Игорь Саввович неторопливо – прямой и важный – вошел в вестибюль гостиницы.
– Вы к кому? – строго спросила женщина-администратор, хотя Игорь Саввович успел заметить, как она торопливо бросила телефонную трубку, шепнув в нее: «Пришел Гольцов!» – Гражданин, вы в какой номер? – повторила дежурная. – До одиннадцати осталось сорок пять минут…
Игорь Саввович глядел на администратора спокойно и дожидался того, что должно было произойти.
– Игорь Саввович! – всплеснула руками дежурная, неумело изображая удивление. – Добрый вечер, Игорь Саввович! Я вас просто, ну, просто не узнала. Такой на вас костюм, Игорь Саввович! – Понизила интимно голос и закокетничала: – У себя, у себя, проходите! Сиротин здесь, товарищ Лиминский и другие… Ах, как это я вас не узнала, Игорь Саввович! Богатыми будете.

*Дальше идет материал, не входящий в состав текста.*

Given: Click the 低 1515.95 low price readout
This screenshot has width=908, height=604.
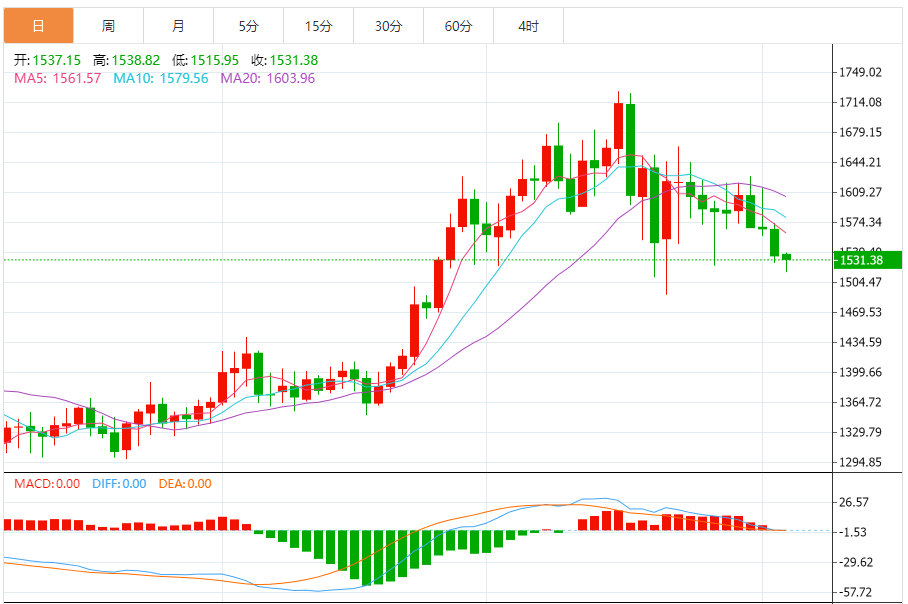Looking at the screenshot, I should 206,60.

Игорь Саввович без стука вошел в гигантский холл, осмотрелся. На вешалке старый знакомый плащ, еще плащ – этот зеленый, военный – и три дамских зонтика: японских, в Ромске редких, очень ярких расцветок, из тех, что складываются в коротенькую трубочку. Администраторша не лгала – в номере на самом деле находились «и другие»…
– Входите! Кто там скребется? – послышался сильный, веселый бас. – Без церемоний!
В необъятной гостиной, обставленной с идиотском купеческой роскошью, за круглым столом, с которого сдернули бархатную скатерть, сидели пятеро: Олег Олегович Прончатов, начальник производственно-технического отдела треста Ромсксплав Володечка Лиминский и три женщины – блондинка, шатенка и брюнетка. Блондинку звали Наташей, в городской иерархии она занимала высокий пост – была начальником городского агентства «Аэрофлот» и в летние курортные месяцы в ведомственной форме походила на царствующую особу. Брюнетку звали Нелей – она была директором одной из крупнейших в Сибири швейной фабрики. Третьей женщиной была Рита Хвощ – начальник планово-экономического отдела треста Ромсксплав.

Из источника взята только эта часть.